_MATERIAL FOR THE TASK:_
════════
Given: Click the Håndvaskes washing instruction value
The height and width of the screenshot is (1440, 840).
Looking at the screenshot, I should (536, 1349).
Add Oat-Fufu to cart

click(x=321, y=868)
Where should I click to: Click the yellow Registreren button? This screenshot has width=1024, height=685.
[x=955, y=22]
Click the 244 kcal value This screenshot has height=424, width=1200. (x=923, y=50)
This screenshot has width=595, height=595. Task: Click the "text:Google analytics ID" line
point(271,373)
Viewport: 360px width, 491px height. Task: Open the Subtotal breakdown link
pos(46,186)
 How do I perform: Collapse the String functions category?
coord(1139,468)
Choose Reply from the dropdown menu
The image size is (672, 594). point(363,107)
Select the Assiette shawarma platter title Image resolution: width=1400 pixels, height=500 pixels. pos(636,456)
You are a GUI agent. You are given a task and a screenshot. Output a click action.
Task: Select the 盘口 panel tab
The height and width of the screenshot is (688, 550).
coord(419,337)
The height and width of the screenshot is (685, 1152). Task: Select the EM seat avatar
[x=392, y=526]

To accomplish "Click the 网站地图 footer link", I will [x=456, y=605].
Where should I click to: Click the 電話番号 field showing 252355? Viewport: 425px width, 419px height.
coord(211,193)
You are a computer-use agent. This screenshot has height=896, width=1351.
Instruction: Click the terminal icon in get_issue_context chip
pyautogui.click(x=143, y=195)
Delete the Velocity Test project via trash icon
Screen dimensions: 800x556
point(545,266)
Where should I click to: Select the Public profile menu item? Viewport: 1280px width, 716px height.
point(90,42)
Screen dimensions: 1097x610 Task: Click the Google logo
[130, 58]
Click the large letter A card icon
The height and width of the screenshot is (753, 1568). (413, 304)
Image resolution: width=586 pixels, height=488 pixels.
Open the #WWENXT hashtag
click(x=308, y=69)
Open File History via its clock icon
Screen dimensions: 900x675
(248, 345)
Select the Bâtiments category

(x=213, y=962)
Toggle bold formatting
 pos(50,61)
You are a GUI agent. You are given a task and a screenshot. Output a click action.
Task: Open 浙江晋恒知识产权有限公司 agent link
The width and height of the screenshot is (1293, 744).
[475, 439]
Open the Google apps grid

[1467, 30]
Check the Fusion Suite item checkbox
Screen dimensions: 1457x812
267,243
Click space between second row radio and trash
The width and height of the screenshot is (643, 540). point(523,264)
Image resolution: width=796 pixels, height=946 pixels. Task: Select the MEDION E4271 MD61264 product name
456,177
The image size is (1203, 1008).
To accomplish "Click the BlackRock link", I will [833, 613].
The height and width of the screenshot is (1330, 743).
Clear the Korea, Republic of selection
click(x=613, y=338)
════════
_TASK REQUIREMENTS:_ All of the records must be repeated exactly.

_ANSWER TO THE PROBLEM:_
Given: Click the Håndvaskes washing instruction value
The height and width of the screenshot is (1440, 840).
Looking at the screenshot, I should (536, 1349).
Add Oat-Fufu to cart

click(x=321, y=868)
Where should I click to: Click the yellow Registreren button? This screenshot has width=1024, height=685.
[x=955, y=22]
Click the 244 kcal value This screenshot has height=424, width=1200. (x=923, y=50)
This screenshot has width=595, height=595. Task: Click the "text:Google analytics ID" line
point(271,373)
Viewport: 360px width, 491px height. Task: Open the Subtotal breakdown link
pos(46,186)
 How do I perform: Collapse the String functions category?
coord(1139,468)
Choose Reply from the dropdown menu
The image size is (672, 594). point(363,107)
Select the Assiette shawarma platter title Image resolution: width=1400 pixels, height=500 pixels. pos(636,456)
You are a GUI agent. You are given a task and a screenshot. Output a click action.
Task: Select the 盘口 panel tab
The height and width of the screenshot is (688, 550).
coord(419,337)
The height and width of the screenshot is (685, 1152). Task: Select the EM seat avatar
[x=392, y=526]

To accomplish "Click the 网站地图 footer link", I will [x=456, y=605].
Where should I click to: Click the 電話番号 field showing 252355? Viewport: 425px width, 419px height.
coord(211,193)
You are a computer-use agent. This screenshot has height=896, width=1351.
Instruction: Click the terminal icon in get_issue_context chip
pyautogui.click(x=143, y=195)
Delete the Velocity Test project via trash icon
Screen dimensions: 800x556
point(545,266)
Where should I click to: Select the Public profile menu item? Viewport: 1280px width, 716px height.
point(90,42)
Screen dimensions: 1097x610 Task: Click the Google logo
[130, 58]
Click the large letter A card icon
The height and width of the screenshot is (753, 1568). (413, 304)
Image resolution: width=586 pixels, height=488 pixels.
Open the #WWENXT hashtag
click(x=308, y=69)
Open File History via its clock icon
Screen dimensions: 900x675
(248, 345)
Select the Bâtiments category

(x=213, y=962)
Toggle bold formatting
 pos(50,61)
You are a GUI agent. You are given a task and a screenshot. Output a click action.
Task: Open 浙江晋恒知识产权有限公司 agent link
The width and height of the screenshot is (1293, 744).
[475, 439]
Open the Google apps grid

[1467, 30]
Check the Fusion Suite item checkbox
Screen dimensions: 1457x812
267,243
Click space between second row radio and trash
The width and height of the screenshot is (643, 540). point(523,264)
Image resolution: width=796 pixels, height=946 pixels. Task: Select the MEDION E4271 MD61264 product name
456,177
The image size is (1203, 1008).
To accomplish "Click the BlackRock link", I will [833, 613].
The height and width of the screenshot is (1330, 743).
Clear the Korea, Republic of selection
click(x=613, y=338)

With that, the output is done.